The hon. Lady’s pronunciation of my constituency was excellent. Some Members might feel they are a bit of a refugee in this Parliament when trying to say the name of my constituency, or indeed they might think I am the refugee. Either way, the hon. Lady’s point is absolutely on the money.
I hope that the Home Office will take this point on board. I have had some discussions with Government Whips about the money resolution, and the lights so far have been going green. We have yet to move on to the Home Office itself, but that is coming, and I am hoping for further green lights.

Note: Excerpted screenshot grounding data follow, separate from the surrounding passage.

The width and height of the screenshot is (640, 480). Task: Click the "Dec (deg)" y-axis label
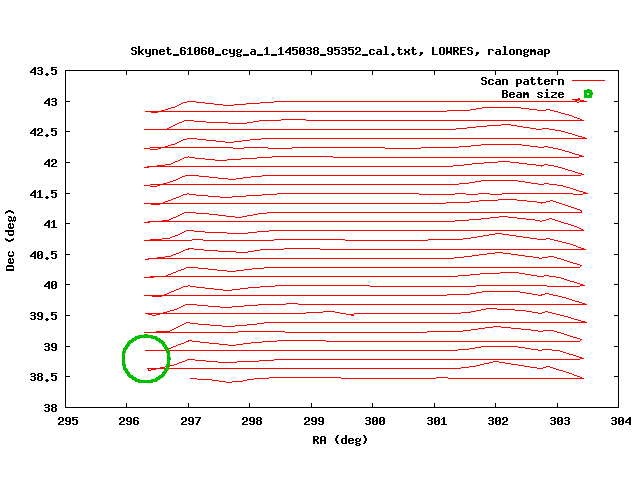10,240
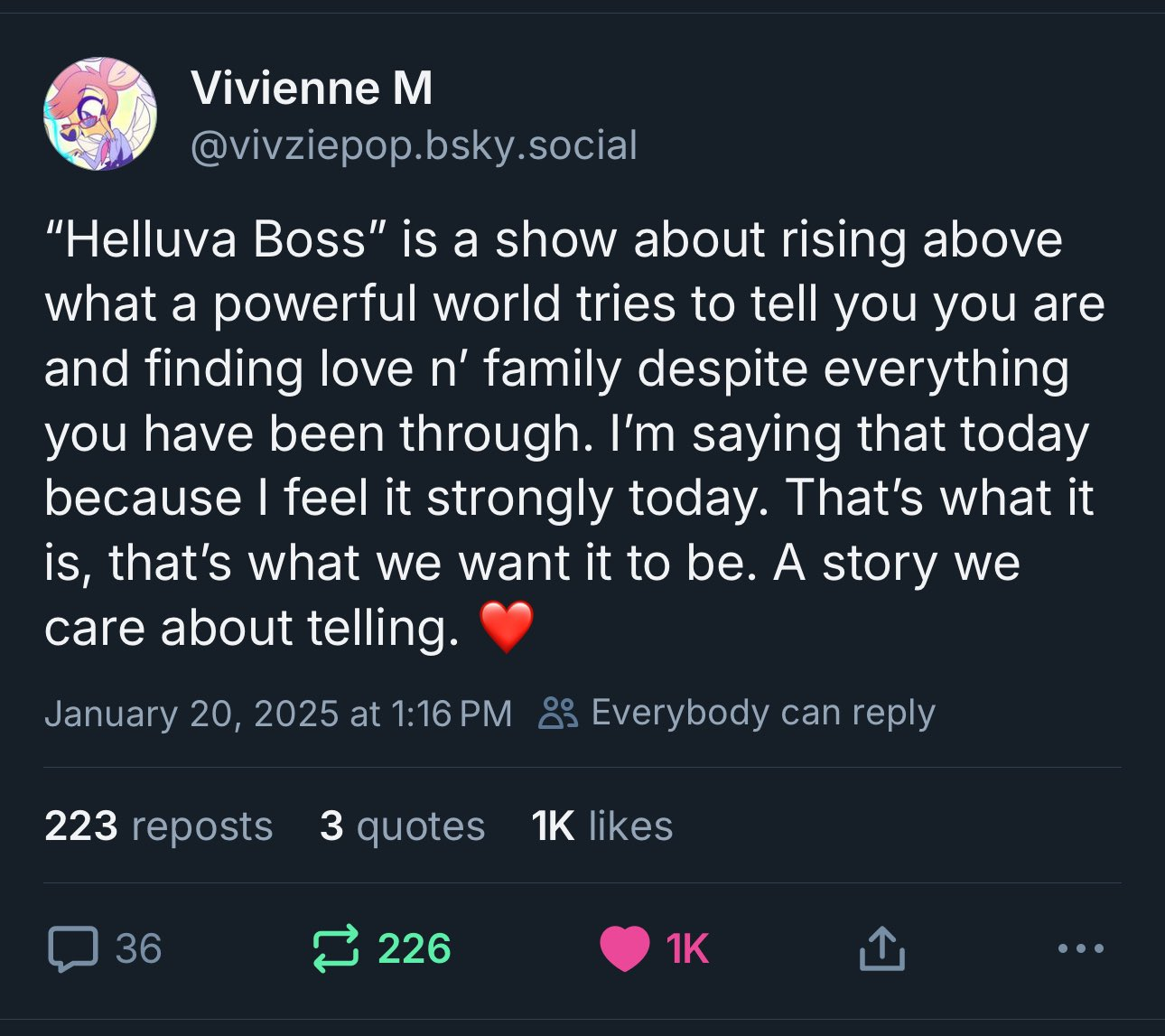Image resolution: width=1165 pixels, height=1036 pixels.
Task: View the 3 quotes of post
Action: tap(402, 826)
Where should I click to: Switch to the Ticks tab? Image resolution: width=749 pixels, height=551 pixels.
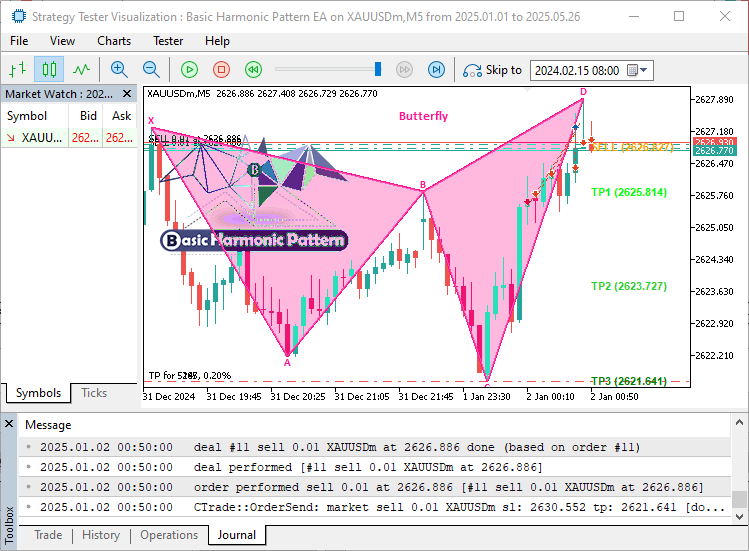pos(94,393)
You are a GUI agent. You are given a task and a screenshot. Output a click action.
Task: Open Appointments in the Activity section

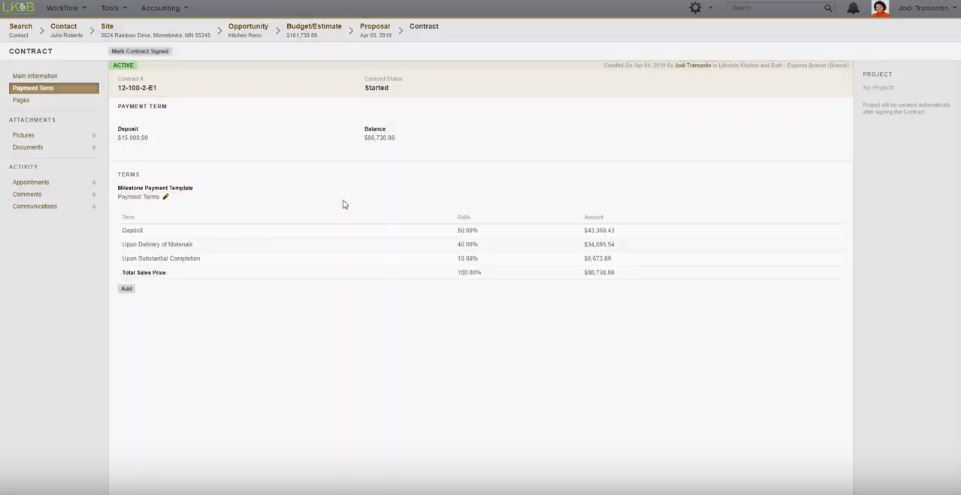31,182
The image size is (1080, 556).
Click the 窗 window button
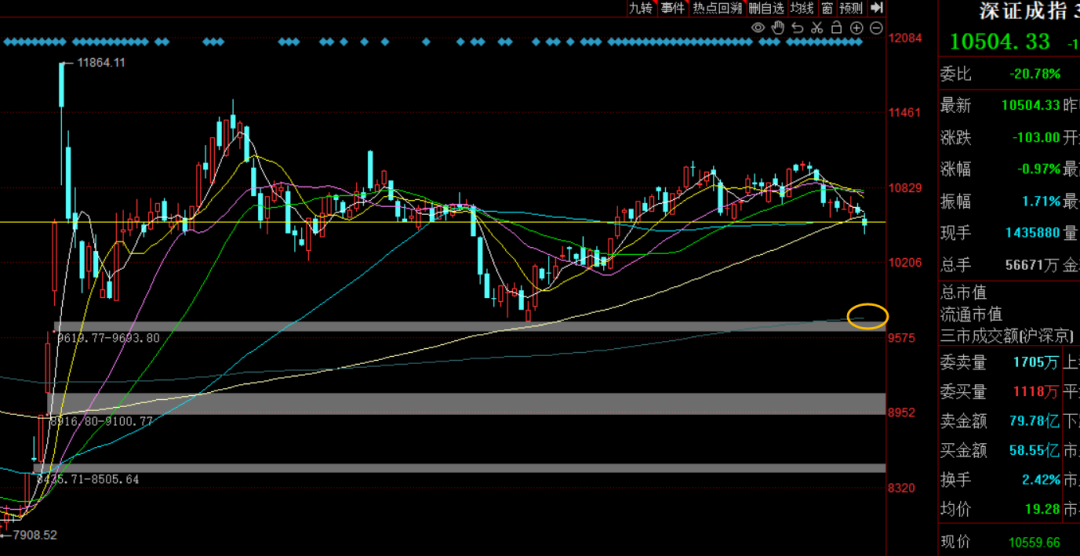[x=827, y=8]
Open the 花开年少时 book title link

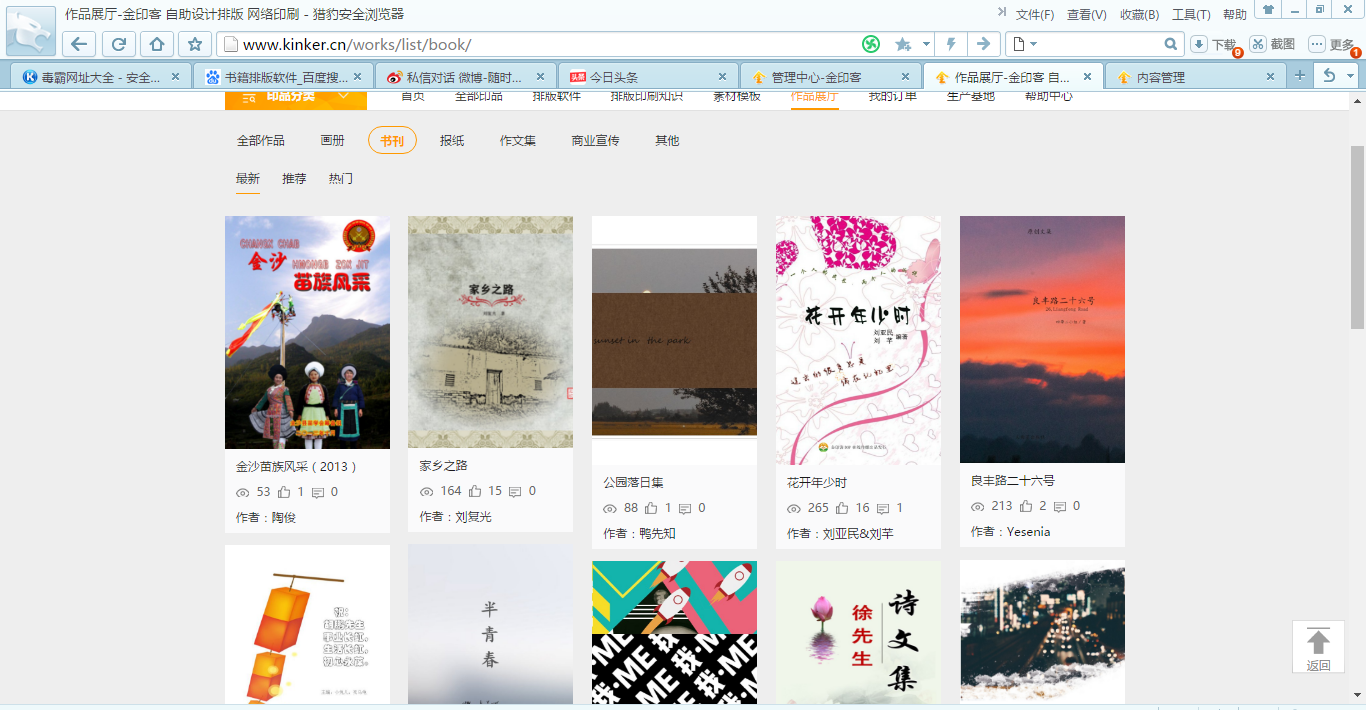coord(817,483)
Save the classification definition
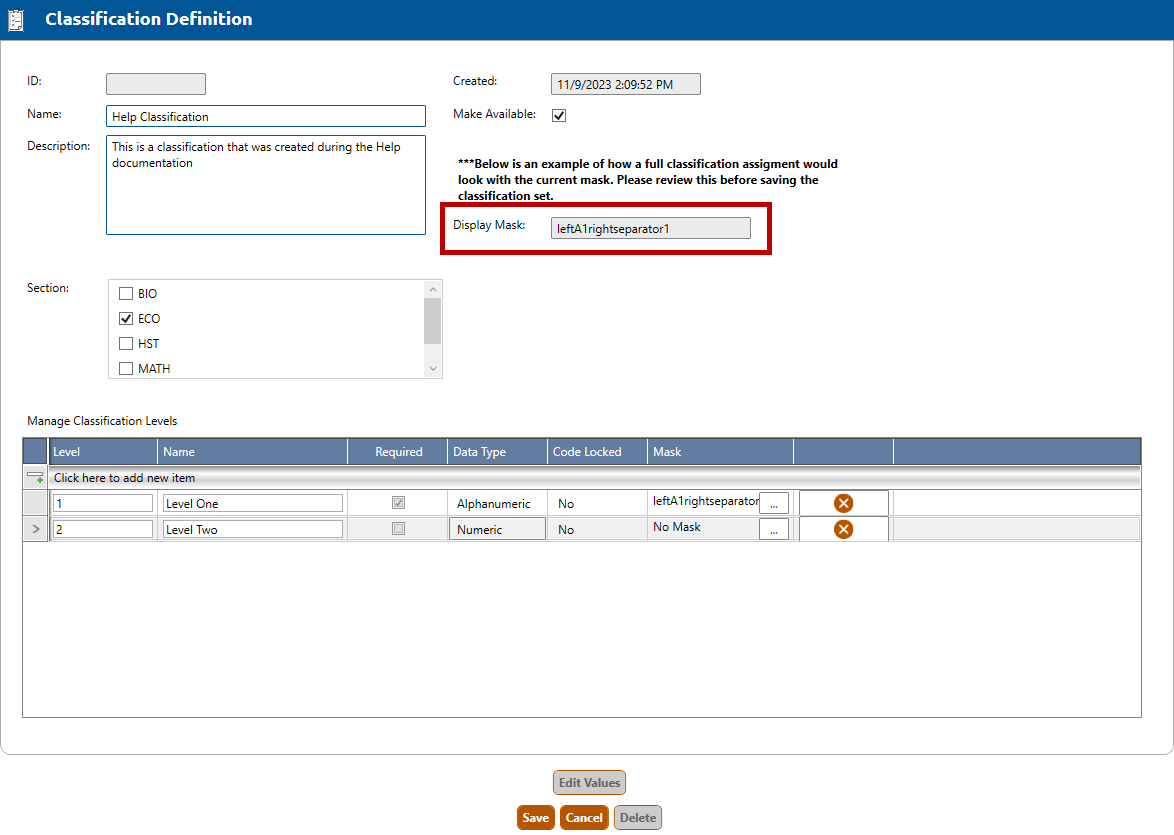 point(535,817)
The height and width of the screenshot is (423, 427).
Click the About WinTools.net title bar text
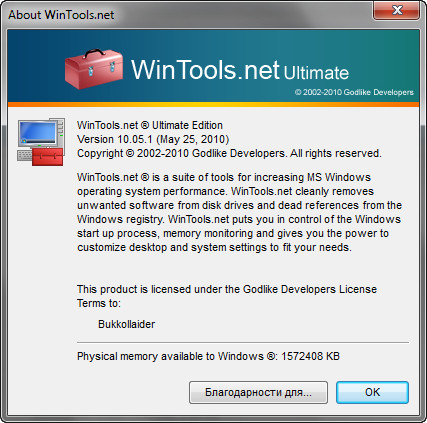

In 2012, legal aid was taken away from refugees, but that did not happen in Scotland. Moreover, if Scotland were independent, I am sure we would be in line with other European countries, and I hope that the UK as it is at the moment ensures that child refuges have the same rights as adult refugees. That is what my private Member’s Bill tries to do. Some Members have expressed a strong concern about children being sent ahead as anchors, but that does not stack up at all, given the rights that adult refugees have anyway and the fact that that does not happen in other European countries. Anyway, who uses members of their family as bargaining chips?
It truly is a pleasure to follow the hon. Member for Harborough (Neil O'Brien), who makes an excellent case for why we should improve the welcome we give refugees. I am glad he feels that way. It was good to hear about the lovely things his constituency organisations are doing to welcome refugees, and I thank him for that. I also thank the hon. Member for Na h-Eileanan an Iar (Angus Brendan MacNeil) for bringing us this debate today, in Refugee Week, and for marking the fact that yesterday was World Refugee Day by reading out the moving and beautiful poem that was read by its author, a young refugee, so movingly in Speaker’s House yesterday.
This debate is an opportunity for us to celebrate, welcome and improve the huge contribution that refugees make to this country. My constituency has been particularly enriched by people who have made long and often arduous, dangerous journeys across continents, fleeing war, persecution and other disasters. As chair of the all-party group on refugees, I ask myself every day: what can we do in this place to improve the way this country treats refugees? I know we can do this, and I think it is part of who we are as a country to do better.
As hon. Members will know, we are living through a global migration crisis: 65 million people were forcibly displaced in 2016, through poverty, environmental disaster, war, conflict and persecution. We have moral, as well as legal, obligations to assist, but we currently take only a tiny fraction of those people. Refugee family reunion is one area where we can make a difference. Current laws and international agreements exist to help reunite separated families, but they do not go far enough and leave many refugee families separated by international borders. The Second Reading of the hon. Gentleman’s private Member’s Bill on refugee family reunion, including the right to legal aid, was really significant. The fact that a huge number of MPs turned up to a Friday sitting was a testament to the fact that not only do those MPs, from right across the House, care about refugee rights, but their constituents are also concerned. Our making that difficult decision to be here on a Friday usually has to be done with some level of informed consent, informal or otherwise, from our constituents, whose engagements we may have had to cancel.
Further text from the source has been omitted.